Avec les fortes chaleurs persistant sur la France depuis plusieurs semaines, EDF a récemment prévenu que quatre sites nucléaires situés sur le Rhône et la Garonne pourraient être contraints de baisser leur production d'électricité. Comment expliquer cela ?

Une question de température … de l'eau !

La chaleur se montre parfois caniculaire en cette seconde quinzaine de juin 2025, notamment depuis la semaine dernière avec des températures particulièrement élevées de jours comme de nuit sur de nombreuses régions. En plus des communiqués de Météo-France sur les risques qu'induisent ces fortes chaleurs durables, EDF a prévenu dans un communiqué ce 24 juin que la production d'électricité du parc nucléaire pourrait être affecté par ces températures.

Ce sont notamment quatre sites qui pourraient être affectés, celui de Blayais en Gironde, de Golfech dans le Tarn-et-Garonne, de Saint-Alban-du-Rhône en Isère et de Bugey dans l'Ain. D'après le communiqué en question, les températures élevées des cours d'eau bordant ces centrales nucléaires seraient à l'origine de cette possible baisse de production d'électricité.

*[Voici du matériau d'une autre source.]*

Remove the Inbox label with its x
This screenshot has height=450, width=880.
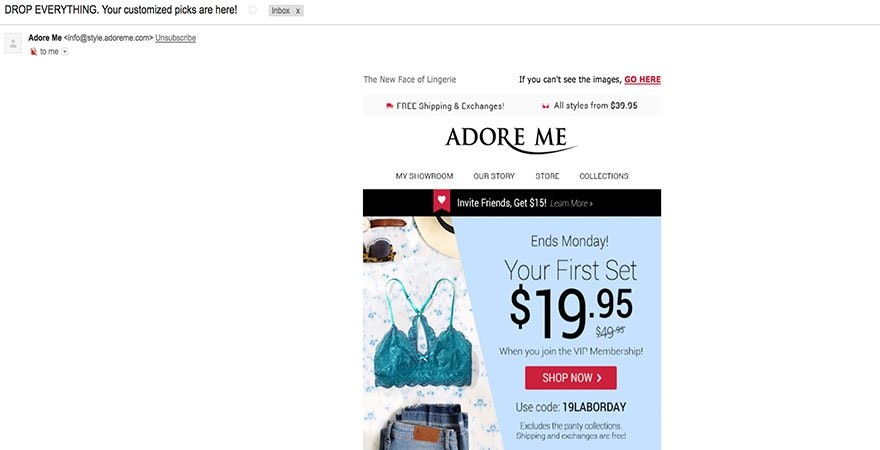[298, 11]
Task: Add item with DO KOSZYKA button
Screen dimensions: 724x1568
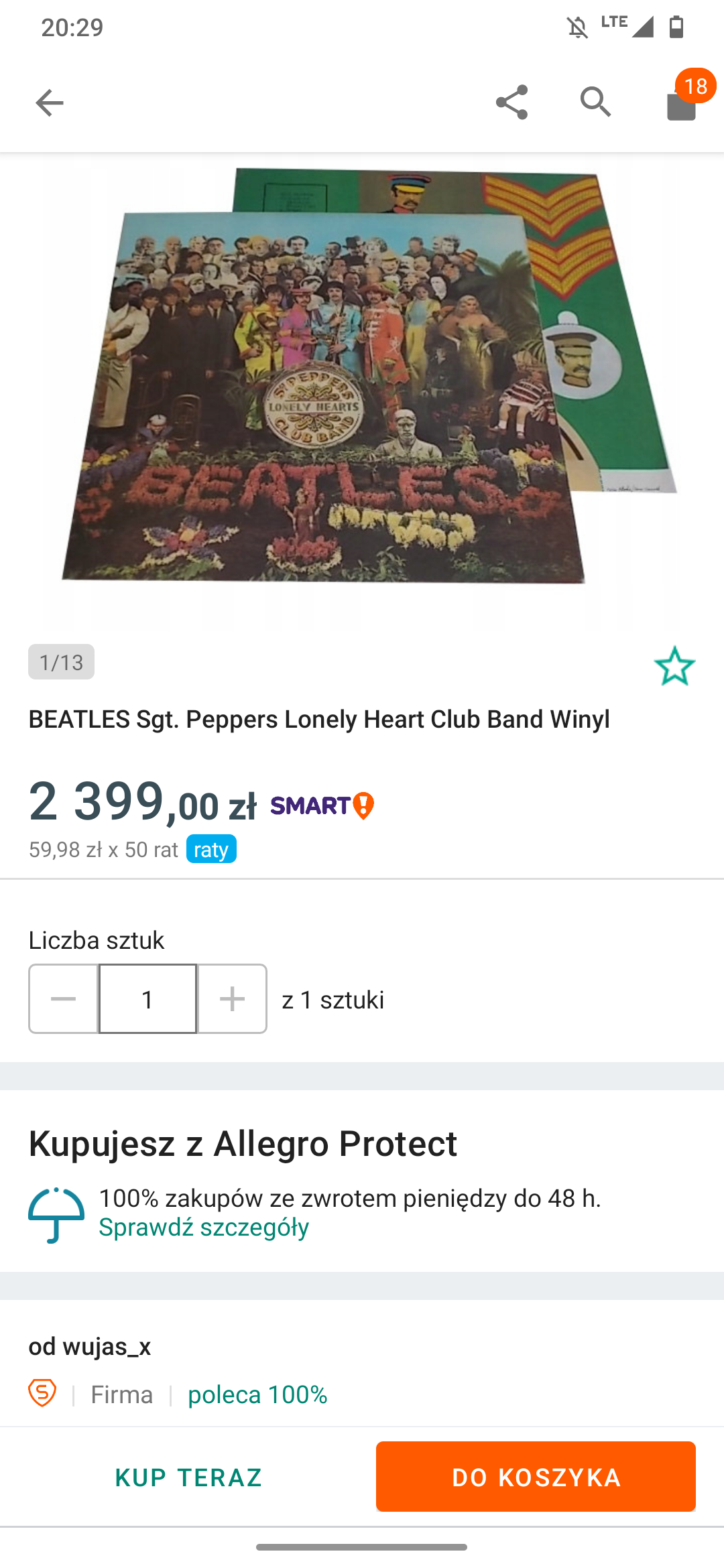Action: point(536,1477)
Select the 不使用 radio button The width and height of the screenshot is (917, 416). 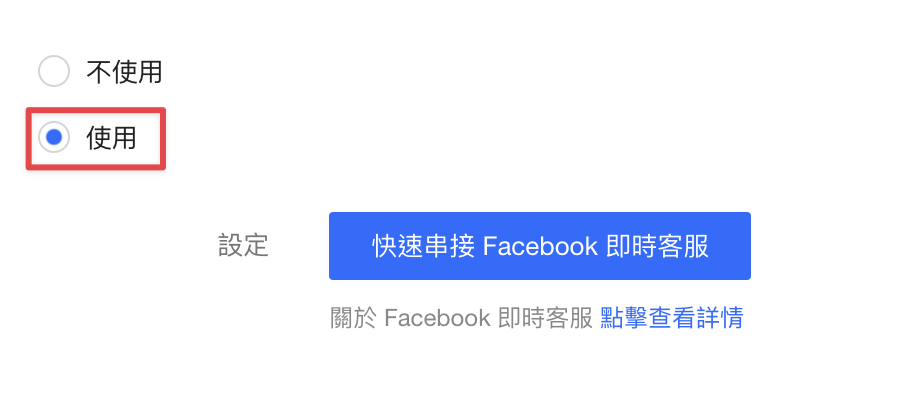tap(54, 72)
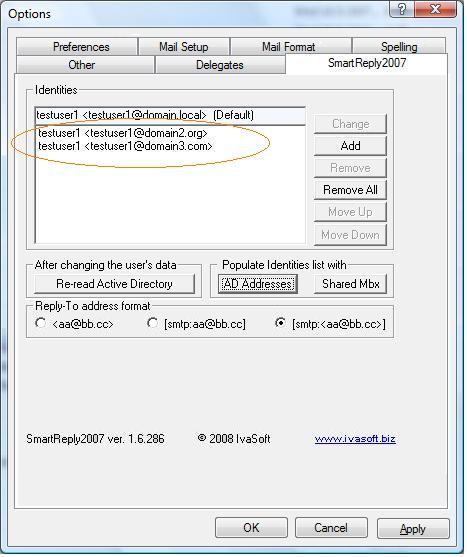
Task: Open the www.ivasoft.biz link
Action: coord(355,439)

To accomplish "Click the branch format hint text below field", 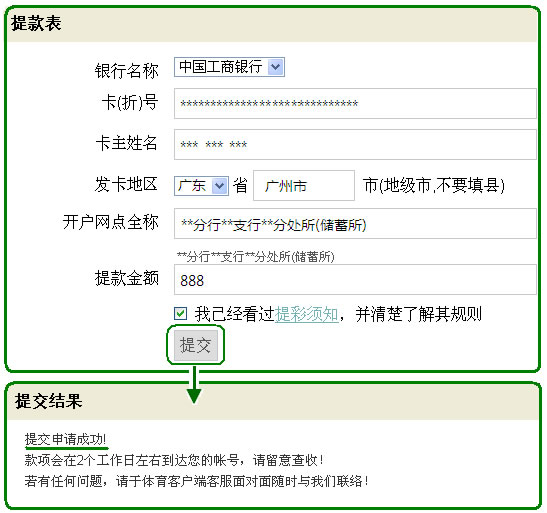I will pyautogui.click(x=256, y=257).
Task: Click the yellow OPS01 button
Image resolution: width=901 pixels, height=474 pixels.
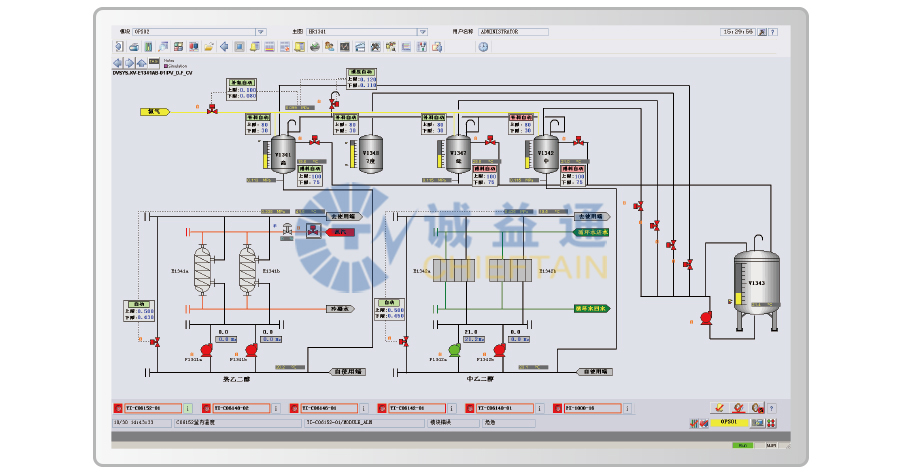Action: (729, 423)
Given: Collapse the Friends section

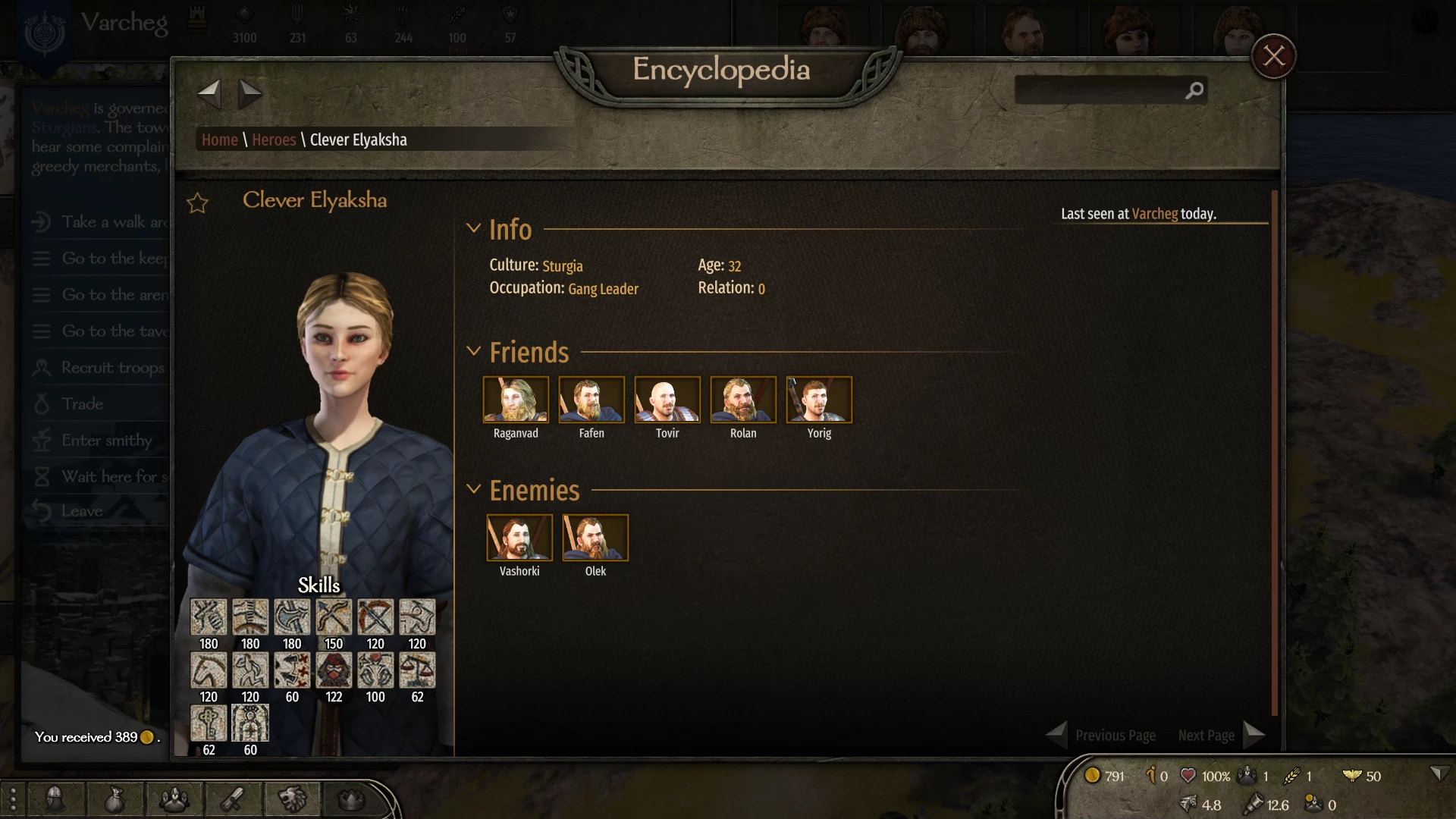Looking at the screenshot, I should [x=473, y=350].
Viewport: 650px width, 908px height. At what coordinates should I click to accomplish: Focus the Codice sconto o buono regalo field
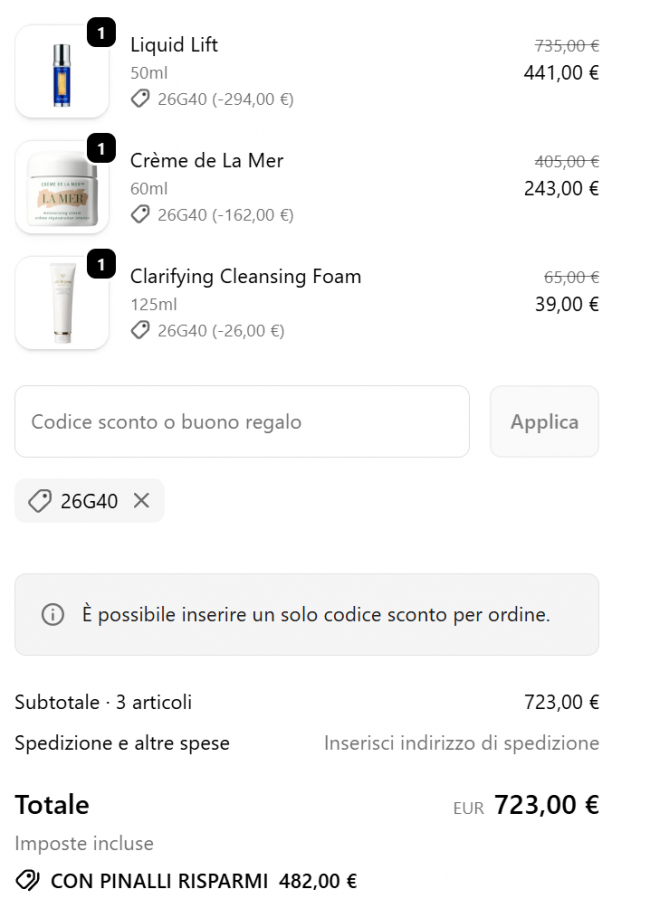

En effet, les centrales nucléaires pompent l'eau des cours d'eau ou de la mer pour se refroidir, avant de la rejeter à des températures plus élevées dans ces mêmes sources d'eau. Or, cette pratique est encadrée par des seuils de débit mais également des seuils d’échauffement, notamment depuis les canicules de 2003 et 2006, des mesures prises pour protéger la faune et la flore.

La hausse de la température implique effectivement une diminution de la quantité d'oxygène dissous dans l'eau, ce qui affecte de façon non négligeable la faune et la flore. Ainsi, lorsque le seuil de 25°C est atteint en amont d'une centrale, l'installation électrique ne peut la réchauffer que de 3°C pour éviter tout effet sur la biodiversité. Ce seuil de 28°C en aval est aujourd'hui la référence de limite considérée comme n'ayant pas d'incidences notables pour le milieu aquatique.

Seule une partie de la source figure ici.